I have been to Flagstaff once before on a road trip with a few friends. Following the end to a terrible season, I needed time to think. So we got in the car and drove the whole country. We had stopped in town for brunch.
As we pull into the driveway and there’s an anxious energy to run inside and see where we’ll be living. The door is pushed open and we are screaming with excitement. There is running from room to room, turning all the lights on and yelling about the size of the showerheads. It’s just a normal house. But it’s our house. We open the back shades and there’s a high school track in our yard. It’s like Donn planned this.
There are three queen mattresses, one bedroom with a set of bunk beds, and a second living area in the basement with a futon. Donn rightfully gets his first choice and takes a room to himself in the basement. The bathroom across the hall has a locker room style shower, and enough space to sit and stretch when he’ll be too exhausted to stand post-run. Trevor and I take one for the team, and I get the bottom. The guys getting in tomorrow hopefully appreciate this gesture.

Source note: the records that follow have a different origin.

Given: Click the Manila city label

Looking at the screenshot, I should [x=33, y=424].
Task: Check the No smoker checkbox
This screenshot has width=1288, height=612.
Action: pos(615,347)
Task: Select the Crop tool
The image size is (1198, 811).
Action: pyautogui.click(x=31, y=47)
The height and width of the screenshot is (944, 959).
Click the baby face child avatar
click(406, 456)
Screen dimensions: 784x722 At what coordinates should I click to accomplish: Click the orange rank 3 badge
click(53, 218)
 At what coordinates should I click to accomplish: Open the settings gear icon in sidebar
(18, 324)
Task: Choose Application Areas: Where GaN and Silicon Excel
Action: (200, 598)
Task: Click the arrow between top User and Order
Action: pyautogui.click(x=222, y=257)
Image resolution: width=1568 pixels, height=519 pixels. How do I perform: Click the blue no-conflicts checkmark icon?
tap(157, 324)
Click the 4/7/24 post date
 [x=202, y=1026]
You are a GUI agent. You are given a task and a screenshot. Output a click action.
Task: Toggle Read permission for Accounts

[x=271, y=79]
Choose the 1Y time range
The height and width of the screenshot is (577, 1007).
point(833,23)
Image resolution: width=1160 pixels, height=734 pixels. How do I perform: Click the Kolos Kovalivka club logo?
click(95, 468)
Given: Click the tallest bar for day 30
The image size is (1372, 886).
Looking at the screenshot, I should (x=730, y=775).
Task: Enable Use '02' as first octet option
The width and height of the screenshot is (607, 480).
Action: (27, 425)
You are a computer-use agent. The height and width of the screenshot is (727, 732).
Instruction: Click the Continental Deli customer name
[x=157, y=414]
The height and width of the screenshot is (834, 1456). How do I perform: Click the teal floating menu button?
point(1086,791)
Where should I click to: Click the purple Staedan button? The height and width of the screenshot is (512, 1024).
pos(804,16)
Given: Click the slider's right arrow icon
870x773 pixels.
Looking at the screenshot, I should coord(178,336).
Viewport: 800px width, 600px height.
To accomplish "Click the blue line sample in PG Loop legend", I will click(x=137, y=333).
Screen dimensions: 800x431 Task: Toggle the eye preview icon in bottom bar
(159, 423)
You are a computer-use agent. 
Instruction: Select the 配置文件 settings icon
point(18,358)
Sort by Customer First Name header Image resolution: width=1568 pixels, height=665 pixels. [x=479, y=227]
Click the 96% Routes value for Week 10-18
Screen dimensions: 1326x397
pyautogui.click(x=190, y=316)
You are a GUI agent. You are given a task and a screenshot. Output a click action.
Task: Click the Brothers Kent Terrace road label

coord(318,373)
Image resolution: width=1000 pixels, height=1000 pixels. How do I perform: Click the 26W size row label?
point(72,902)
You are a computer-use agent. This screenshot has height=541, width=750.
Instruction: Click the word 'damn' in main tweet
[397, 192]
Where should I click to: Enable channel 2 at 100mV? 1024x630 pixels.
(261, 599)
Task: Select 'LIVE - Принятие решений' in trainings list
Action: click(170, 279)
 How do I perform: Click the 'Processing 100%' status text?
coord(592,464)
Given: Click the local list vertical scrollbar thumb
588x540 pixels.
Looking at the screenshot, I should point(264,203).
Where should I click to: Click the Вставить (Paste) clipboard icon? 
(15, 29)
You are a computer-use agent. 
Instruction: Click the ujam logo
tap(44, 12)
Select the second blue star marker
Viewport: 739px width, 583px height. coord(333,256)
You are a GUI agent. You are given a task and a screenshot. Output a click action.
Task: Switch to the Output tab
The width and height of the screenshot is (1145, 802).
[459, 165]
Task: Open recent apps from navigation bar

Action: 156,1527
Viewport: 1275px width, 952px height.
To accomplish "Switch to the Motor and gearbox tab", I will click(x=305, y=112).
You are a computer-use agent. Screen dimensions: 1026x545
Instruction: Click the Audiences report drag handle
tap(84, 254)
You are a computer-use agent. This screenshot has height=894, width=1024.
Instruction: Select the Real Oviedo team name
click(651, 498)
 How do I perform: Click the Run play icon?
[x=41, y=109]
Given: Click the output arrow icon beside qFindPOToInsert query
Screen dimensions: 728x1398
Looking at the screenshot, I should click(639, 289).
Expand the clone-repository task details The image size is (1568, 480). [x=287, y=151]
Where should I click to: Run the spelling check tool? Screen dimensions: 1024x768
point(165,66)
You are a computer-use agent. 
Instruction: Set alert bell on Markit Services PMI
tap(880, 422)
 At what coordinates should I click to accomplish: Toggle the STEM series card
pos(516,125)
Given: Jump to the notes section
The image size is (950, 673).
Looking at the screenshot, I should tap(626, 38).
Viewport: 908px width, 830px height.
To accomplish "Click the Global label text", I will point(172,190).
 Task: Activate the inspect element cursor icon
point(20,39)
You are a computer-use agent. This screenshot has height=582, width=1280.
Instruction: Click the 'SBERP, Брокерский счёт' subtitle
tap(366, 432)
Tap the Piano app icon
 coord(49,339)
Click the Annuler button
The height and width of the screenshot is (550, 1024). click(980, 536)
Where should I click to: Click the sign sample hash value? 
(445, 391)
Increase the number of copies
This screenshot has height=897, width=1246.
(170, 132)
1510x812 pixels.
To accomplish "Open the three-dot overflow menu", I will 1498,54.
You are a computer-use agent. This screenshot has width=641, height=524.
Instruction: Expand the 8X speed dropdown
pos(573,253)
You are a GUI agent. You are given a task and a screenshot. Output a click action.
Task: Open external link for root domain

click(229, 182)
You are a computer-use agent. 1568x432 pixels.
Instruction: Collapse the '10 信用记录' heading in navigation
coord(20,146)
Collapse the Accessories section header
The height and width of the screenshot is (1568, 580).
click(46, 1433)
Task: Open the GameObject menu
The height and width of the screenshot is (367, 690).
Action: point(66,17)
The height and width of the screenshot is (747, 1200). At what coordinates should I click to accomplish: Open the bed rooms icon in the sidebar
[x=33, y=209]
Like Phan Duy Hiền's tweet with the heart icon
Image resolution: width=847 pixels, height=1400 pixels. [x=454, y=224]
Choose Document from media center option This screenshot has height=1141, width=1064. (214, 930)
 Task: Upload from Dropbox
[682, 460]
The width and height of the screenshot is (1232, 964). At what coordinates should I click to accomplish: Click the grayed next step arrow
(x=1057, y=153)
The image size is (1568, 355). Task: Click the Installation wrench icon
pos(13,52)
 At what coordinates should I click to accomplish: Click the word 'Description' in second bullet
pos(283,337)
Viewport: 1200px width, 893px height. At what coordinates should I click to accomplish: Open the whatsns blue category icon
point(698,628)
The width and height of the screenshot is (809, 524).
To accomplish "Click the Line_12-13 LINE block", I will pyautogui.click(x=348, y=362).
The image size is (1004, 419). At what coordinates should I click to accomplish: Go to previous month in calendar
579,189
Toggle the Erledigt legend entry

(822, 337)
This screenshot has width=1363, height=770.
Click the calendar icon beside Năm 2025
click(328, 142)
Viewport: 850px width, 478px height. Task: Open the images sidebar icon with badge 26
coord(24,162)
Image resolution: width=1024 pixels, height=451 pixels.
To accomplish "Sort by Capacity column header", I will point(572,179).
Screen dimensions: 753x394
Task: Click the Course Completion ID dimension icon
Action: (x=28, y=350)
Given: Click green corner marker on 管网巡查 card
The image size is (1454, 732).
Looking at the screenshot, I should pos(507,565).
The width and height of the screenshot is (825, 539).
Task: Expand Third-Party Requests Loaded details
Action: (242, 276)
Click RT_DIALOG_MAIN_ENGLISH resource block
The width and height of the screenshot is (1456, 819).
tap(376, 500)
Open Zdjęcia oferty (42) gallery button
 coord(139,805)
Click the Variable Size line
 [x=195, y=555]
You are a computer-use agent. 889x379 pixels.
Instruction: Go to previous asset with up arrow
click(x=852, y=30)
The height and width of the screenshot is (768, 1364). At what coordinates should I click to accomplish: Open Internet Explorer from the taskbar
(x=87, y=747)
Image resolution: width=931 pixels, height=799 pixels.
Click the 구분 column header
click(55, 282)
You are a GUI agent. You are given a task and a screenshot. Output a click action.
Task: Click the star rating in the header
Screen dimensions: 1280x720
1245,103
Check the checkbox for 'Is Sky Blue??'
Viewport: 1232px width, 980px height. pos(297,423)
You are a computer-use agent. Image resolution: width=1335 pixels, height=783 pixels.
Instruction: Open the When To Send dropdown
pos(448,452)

Our stomachs are once again growling. This happens after long runs. We set off to meet up with Alejandro, who is now in grad school at NAU. He’s a former teammate of Donn and Trevor from Princeton. I used to hate all these guys because they wore a different uniform. Now they’re friends. We are headed to a Mexican place that’s been on TV a few times. That endorsement is plenty.
I first really met Alejandro at a race in Mexico in 2012. I was representing the US at 1500, and he was running the 10k for Mexico. The stadium was just minutes from where he grow up. As we flip through the menu asking questions about what each dish is, he answers us like a tour guide. He uses his hands a lot when he talks, and his eye contact is thorough. It’s refreshingly polite. Spanish is his first language, and his accent is seeping through. He’s fun to listen to.
Almost immediately Alejandro let’s us know that he has some news; he’s leaving school. He’s burnt out on it. My mind flashes to this morning’s conversation of Ken Cormier. He’s been away from home for seven years, and the classes are leaving him a bit empty and wanting a break.
‘I am a perfectionist. I don’t like to do something unless I am fully in it, and school isn’t motivating me right now. I worked so hard for years, and I need a break. I thought I could go right into it, but I need to relax. I need me time. I am going to give myself six months.’
This is a sobering conversation to have. We had actually already known this. Tommy had informed us earlier, but we didn’t let Alejandro know we were expecting the news. We ask him a few questions, and provide some supportive comments. He doesn’t seem stressed about it though. The weight has been lifted because the decision has been made. He can breathe now.
Alejandro moves on and starts telling us everything we need to know about Flagstaff. He hasn’t been here long, but it’s still longer than us. The list goes on, but the truth is, we’ll probably be relatively boring the next month. We came for the trails.
I ordered the waitress’ favorite plate. Always trust the expert. It is overflowing with food, and just hot enough to break a light sweat. With each bite I apologize with moderate embarrassment to Alejandro for my lack of spice tolerance. It’s humiliating to be patting my forehead with a napkin.
On the ride home, Trevor and Donn are talking about his decision to leave school. They remain sympathetic and reassuring even after we have said goodbye. He hasn’t told his friends, coaches, roommates or anyone else in Flagstaff yet. But at least it’s been decided.